L’aria che tira

By 29 Marzo 2007Editoriali

Come sono impegnati gli evangelici: nessuno che, nell’ultimo periodo, abbia il tempo di guardare la televisione. Altrimenti, probabilmente, almeno qualcuno sarebbe rimasto turbato da una pubblicità che va in onda in ogni fascia oraria, nella quale uno scoiattolo salva un bosco dall’incendio attraverso un peto. Sì, proprio così.

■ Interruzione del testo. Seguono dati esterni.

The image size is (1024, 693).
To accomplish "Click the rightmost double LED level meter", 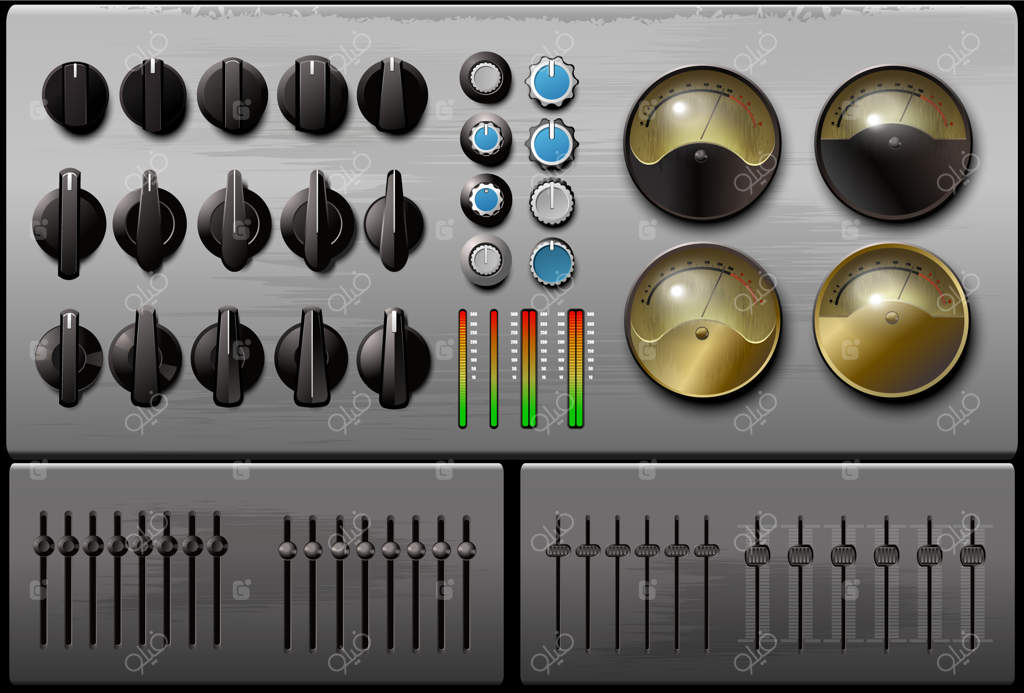I will coord(575,369).
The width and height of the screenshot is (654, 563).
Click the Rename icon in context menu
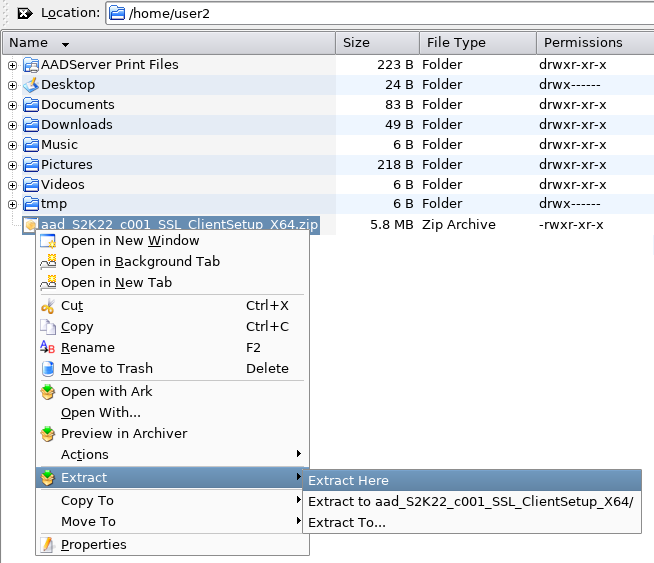(47, 348)
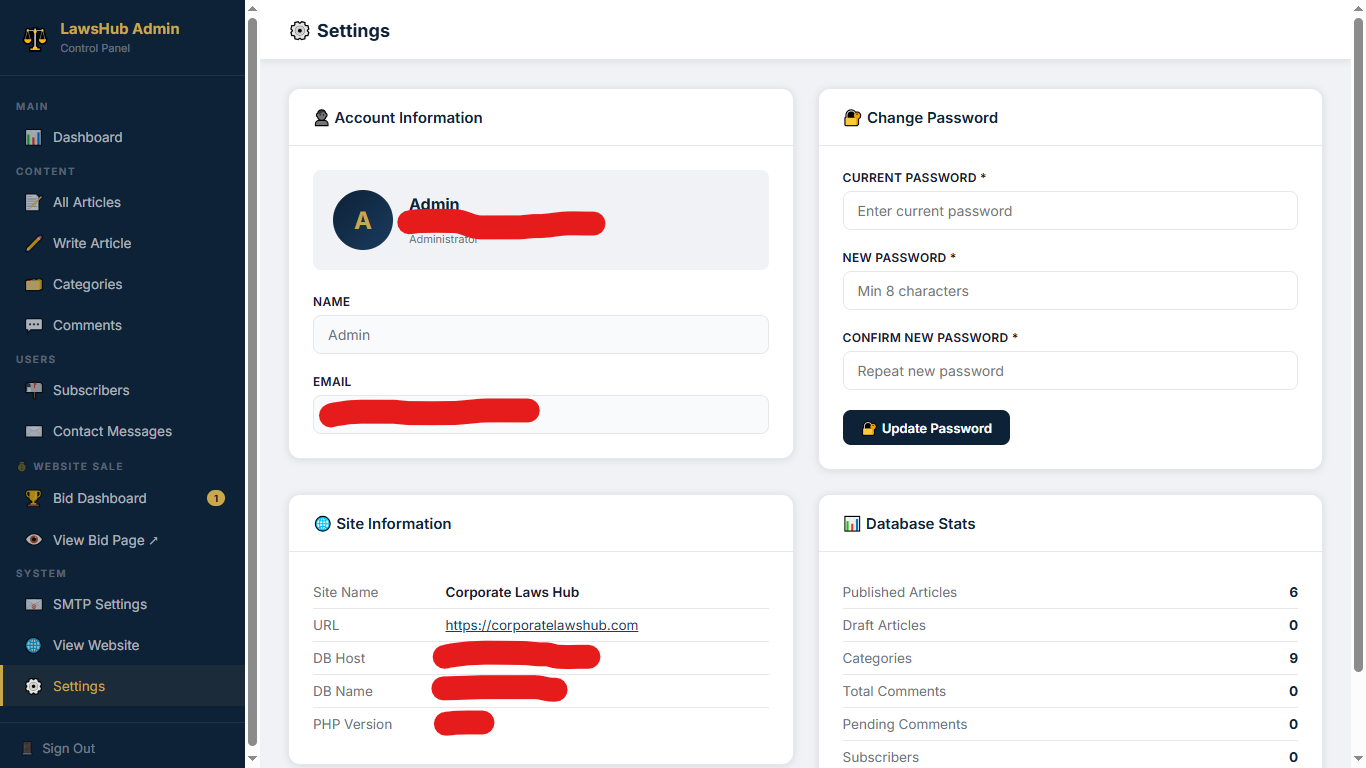Click the pencil icon beside Write Article

tap(34, 243)
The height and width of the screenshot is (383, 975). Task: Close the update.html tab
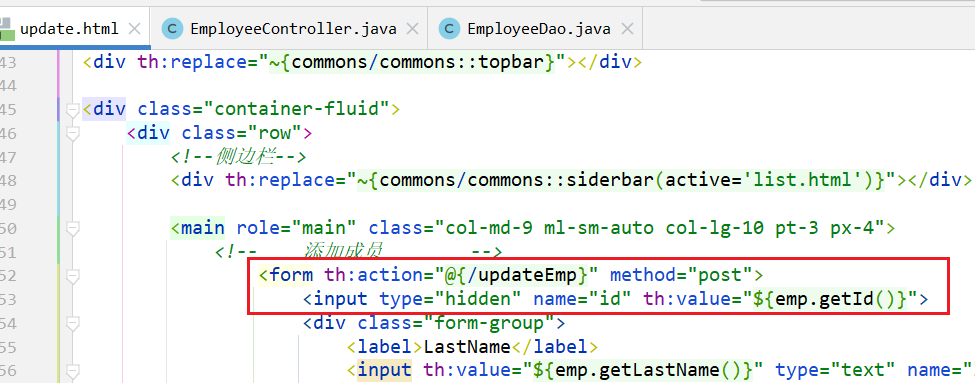[134, 29]
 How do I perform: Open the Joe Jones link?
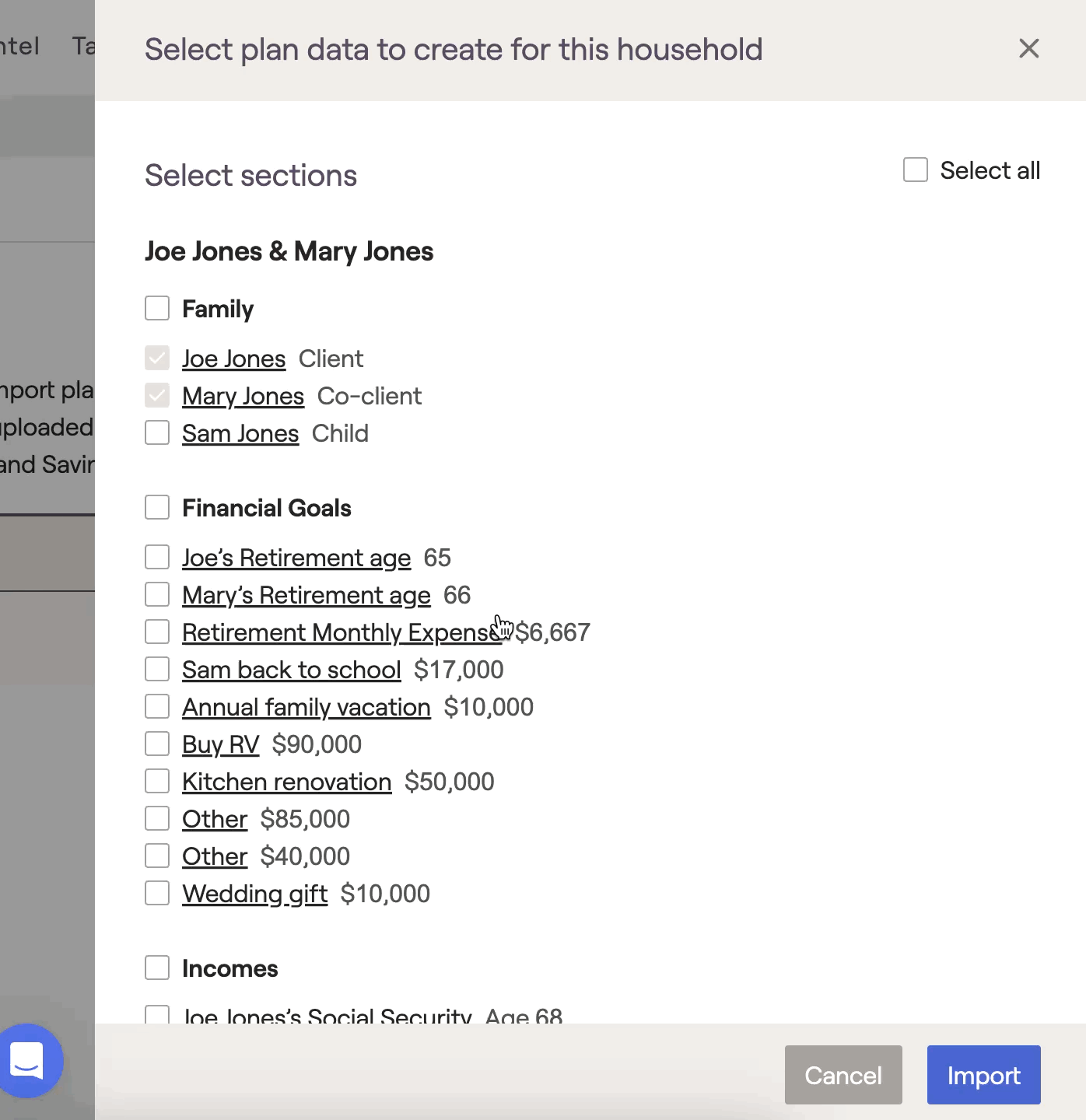tap(233, 359)
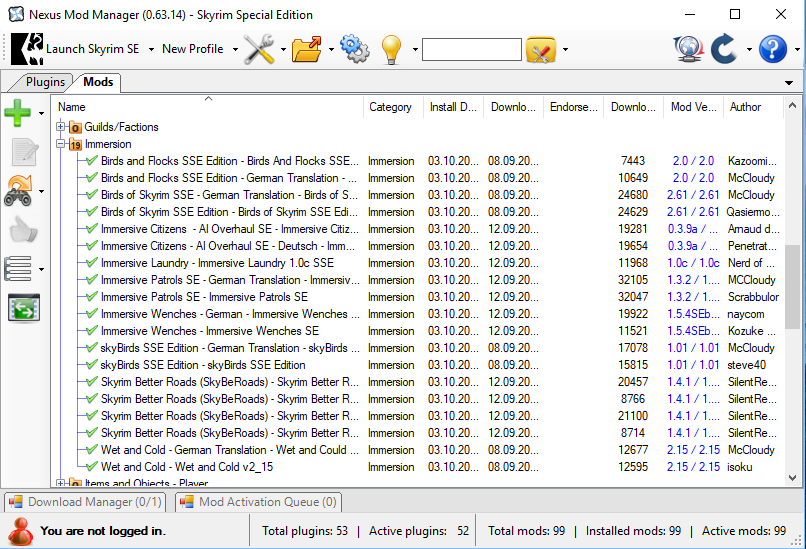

Naturalmente il messaggio è – o almeno, lo si vuole ammannire così – ammantato di ironia; probabilmente gli ideatori ci diranno che la provocazione fa parlare e quindi paga, e soprattutto ci diranno che ormai anche il sommovimento intestinale è stato sdoganato in televisione dai tanti reality e dalla pubblicità. Ci diranno questo e non si sa cos’altro ancora per farci sentire antichi, dispensando un sorriso di commiserazione di fronte alle nostre rimostranze, che bolleranno come ipocrisia borghese.

Eppure, al di là delle ipocrisie, qualcosa turba. Non è tanto una questione di valori: siamo ben consapevoli che, in un periodo storico che vede un’inflazione di provocazioni, l’indignazione va moderata e modulata, riservandola alle cose serie. Forse è per questo senso di responsabilità che non ci è giunta nessuna segnalazione, per esempio, da parte dei nostri affezionati lettori, cui riconosciamo il merito di essere sempre attenti a cogliere il minimo dettaglio fuori posto.

Tuttavia, se questo spot è normale, è accettabile, non turba più di tanto, vuol dire che qualcosa è cambiato nel nostro modo di guardare il mondo e di accettare quel che ci circonda. Non è questione di valori: su quelli siamo ben saldi e, spesso, fin troppo intransigenti. No, ciò che manca è qualcosa di più banale, che però una volta veniva insegnato, richiesto e ribadito con forza nelle famiglie, nei rapporti sociali di ogni tipo, nel modo di comportarsi: l’educazione. Era la norma, fino alla generazione scorsa.

Se non ci turba più nulla ci sono due possibilità: siamo troppo impegnati nelle nostre crociate per sapere quel che avviene attorno a noi e indignarci. Oppure siamo assuefatti, fatalisticamente rassegnati al “purtroppo” d’ordinanza.